The International Helsinki Federation for Human Rights (IHF) has today published a set of sixteen interventions to the Human Dimension Implementation Meeting of the Organization for Security and Co-operation in Europe (OSCE), which will be held from 19 to 30 September 2005 in Warsaw. (15-SEP-05)

This meeting is the main regular OSCE conference to deal with human rights issues, and is held each year. “Thirty years after the Helsinki process began, the situation remains very grave for many citizens in the region whose human rights are still not honoured,” said Aaron Rhodes, the executive director of the IHF. The IHF and affiliates will take up a number of immediate human rights issues in the OSCE region, including:

-Serious violations of the international standards for democratic elections in Kazakhstan, Tajikistan, Uzbekistan, Turkmenistan, Macedonia and Belarus. The IHF also points to encouraging developments in Georgia, Ukraine and Kyrgyzstan, noting, however, that further improvements are necessary to secure fair and free elections in these countries.
-The unresolved issue of the right to permanent residence of non-Slovene former Yugoslav citizens in Slovenia, and the problem of children without citizenship in Latvia.

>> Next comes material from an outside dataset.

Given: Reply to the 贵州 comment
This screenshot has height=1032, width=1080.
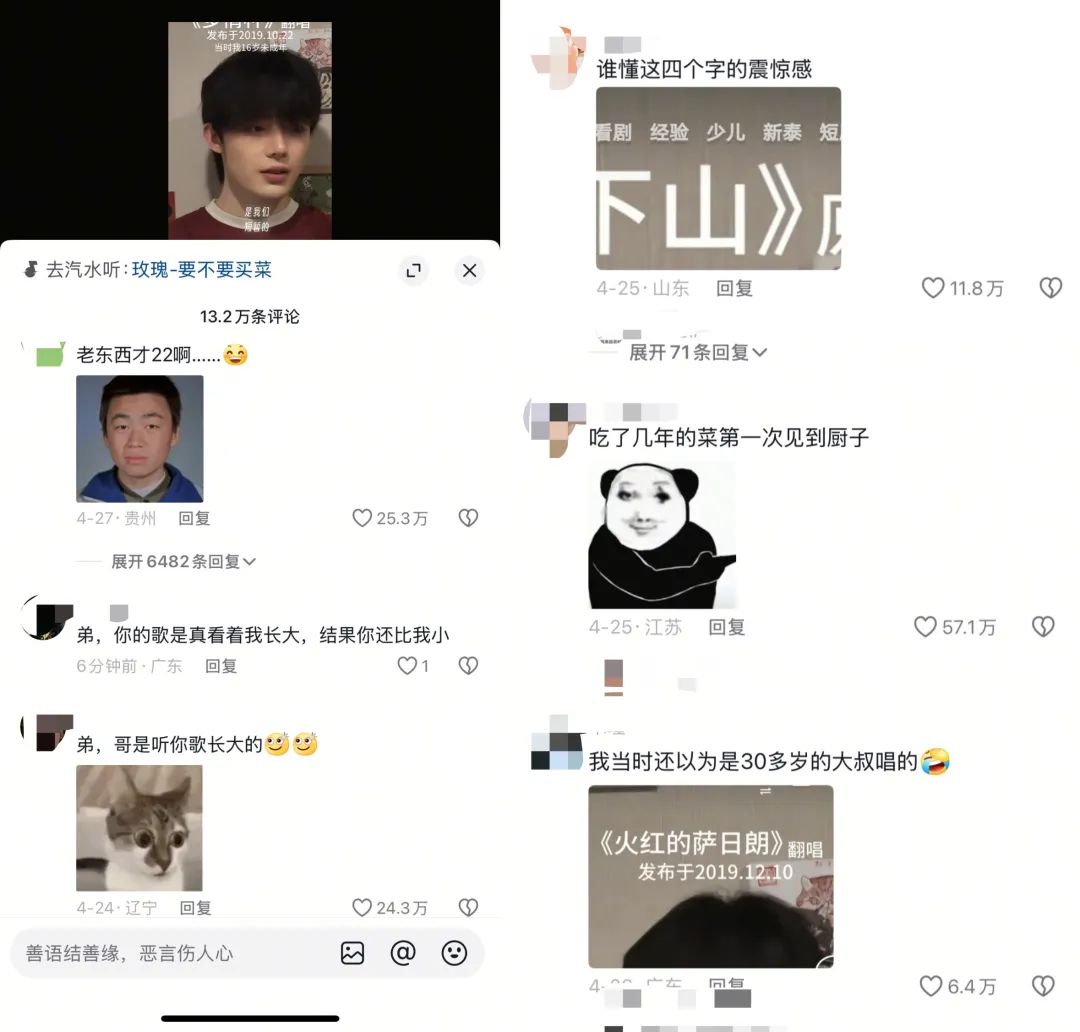Looking at the screenshot, I should click(x=194, y=518).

-The slow return of refugees and internally displaced persons (IDPs) to Bosnia and Herzegovina, Kosovo, Macedonia and Croatia due to a variety of problems, including lack of security; and state responsibilities under UN guidelines to IDPs uprooted from their homes not by war but a natural disaster in the Gulf Region of the United States.
-Government attempts to restrict the operation of independent media, and in some cases to silence them entirely. For example, in Turkey, dozens of writers and journalists still face criminal charges for writing on topics regarded as off-limit. In the Russian Federation, ?spy-mania? continues, leaving researchers incarcerated for treason charges following unfair trials. In Andijan, Uzbekistan, a climate of pervasive surveillance reigns in the region and people who still dare to speak out about the 13 May massacre, risk arrest, torture and persecution.

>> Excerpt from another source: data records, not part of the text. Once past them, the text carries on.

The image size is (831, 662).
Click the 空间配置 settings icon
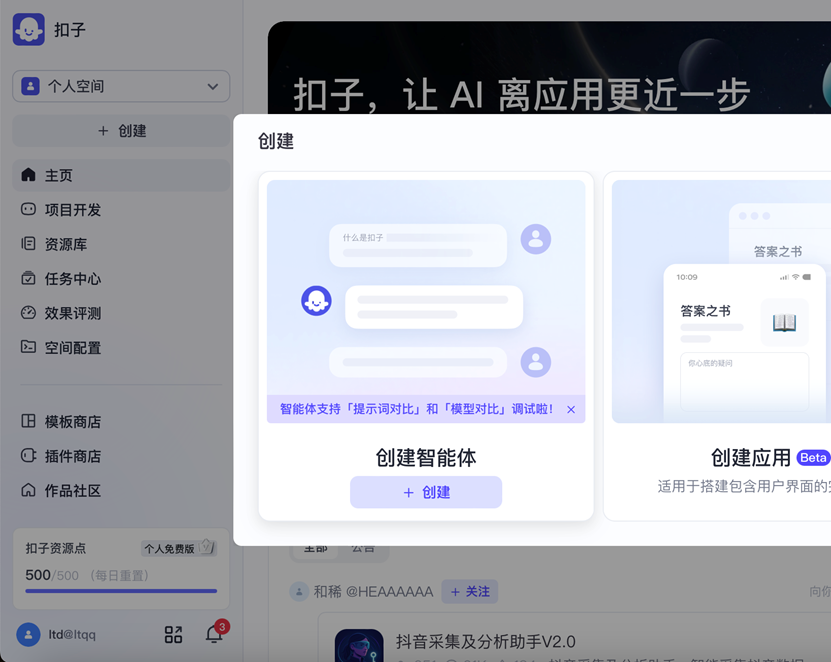28,348
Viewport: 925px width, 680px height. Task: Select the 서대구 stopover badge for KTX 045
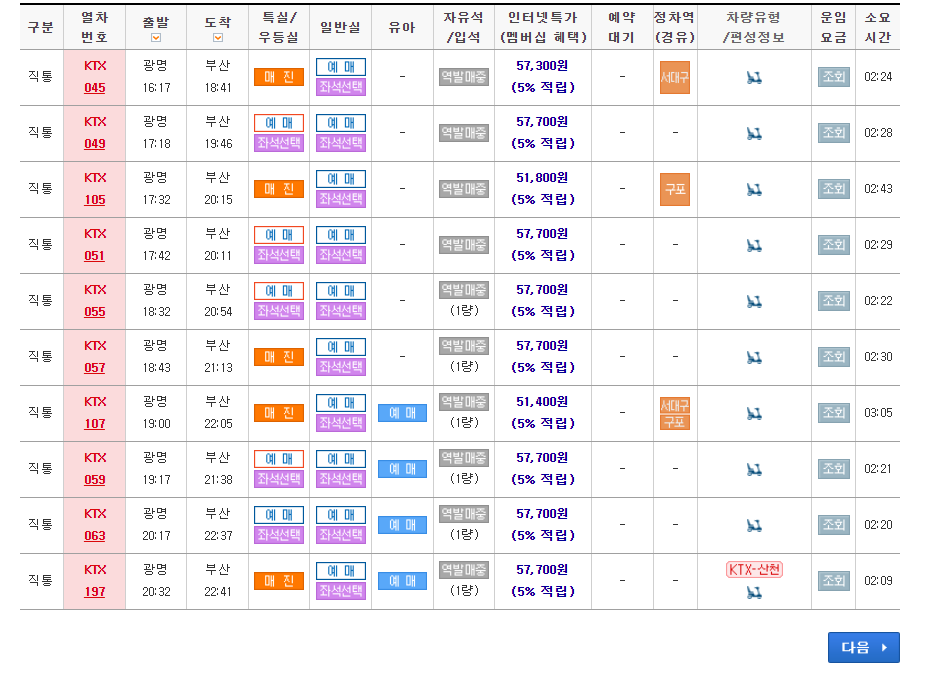pos(674,77)
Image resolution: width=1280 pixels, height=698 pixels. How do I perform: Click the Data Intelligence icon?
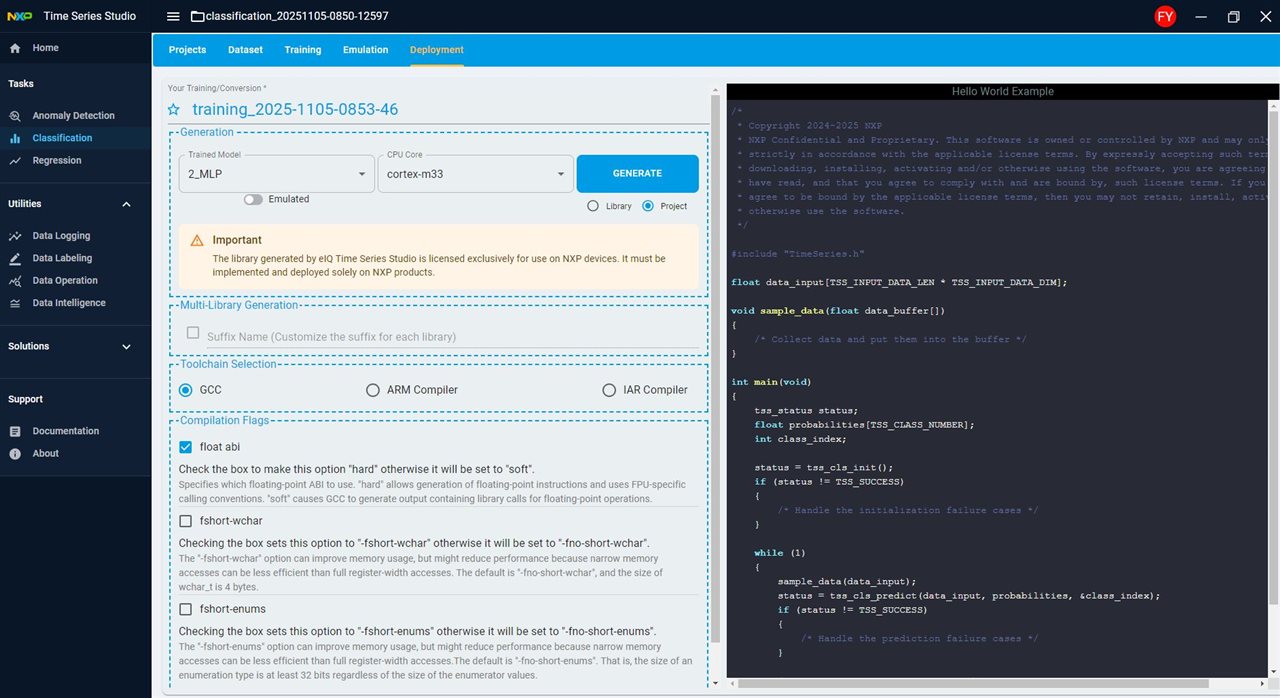15,303
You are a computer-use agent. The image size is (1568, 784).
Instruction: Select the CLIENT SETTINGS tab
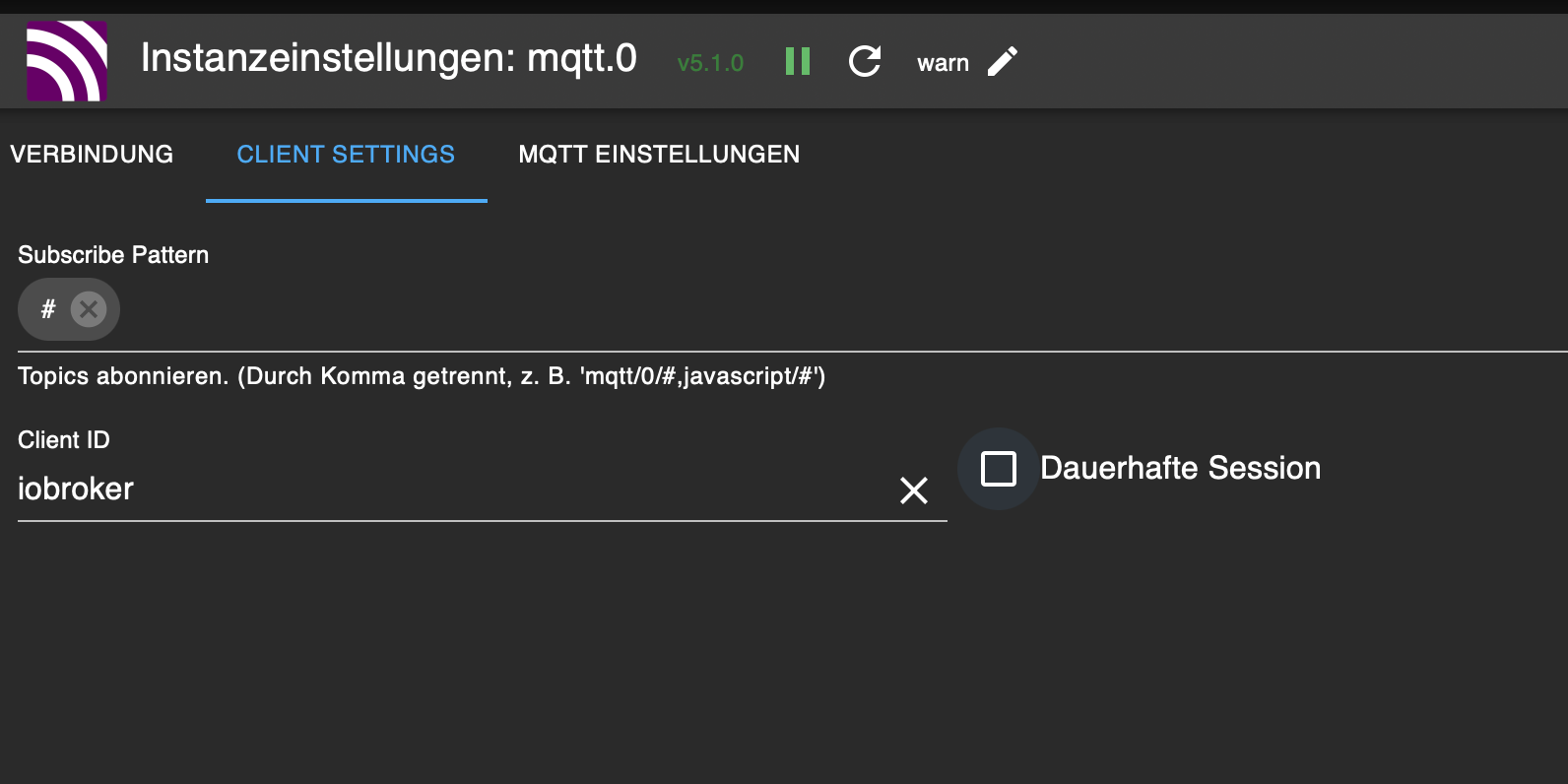coord(346,155)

-Inadequate, sometimes inhuman and degrading conditions and/or treatment of individuals in closed institutions (prisons, detention facilities, psychiatric institutions, juvenile correctional centers) in e.g. Bulgaria, Macedonia, Serbia, the Czech Republic and the Russian Federation, as well as the systematic and widespread use of torture in Uzbekistan.
-A total lack of rule of law in Turkmenistan and interference of government officials or local authorities in the administration of justice in – inter alia – Moldova, Macedonia, the Russian Federation, Uzbekistan, and Tajikistan. Corruption and lack of funding are central problems regarding the judiciary in many former socialist countries: in Ukraine, for example, some courts have already closed down due to lack of resources. 
-The dangerous practice of Western governments (e.g. the United States, the United Kingdom, Sweden and the Netherlands) to rely on ?diplomatic assurances? when sending terrorist suspects to countries of their origin, where they may face torture, thereby ignoring the universal prohibition on torture. 
-The continued use of the death penalty in Belarus and Uzbekistan, frequently after unfair trials and ?confessions? under torture, and in the United States, sometimes following racially biased or otherwise inadequate judicial proceedings. 
-The on-going violations of international humanitarian law in the Chechen Republic, including disappearances, hostage taking, and torture, continued impunity enjoyed by the perpetrators, as well as the spilling over of the conflict to the surrounding regions.
-Restrictions of the rights of minorities to use their language, promote their culture and violations of other rights. These include the policy of Turkmenistan to promote a homogenous Turkmen identity; forced eviction and demolition of Roma houses in Greece; continued restrictions on the use of Kurdish and other minority languages in Turkey; and the precarious situation of Roma in Kosovo. 
-Lack of tolerance toward religious minority communities, direct bans on the free practice of religion (often under the pretext of security concerns), and inadequate interference by majority churches in the activities of minority communities and daily politics (e.g. in Kazakhstan, Turkmenistan, Serbia and Macedonia). 
-Intolerance against Muslims in Europe following September 11 and the June 2005 attacks in London. 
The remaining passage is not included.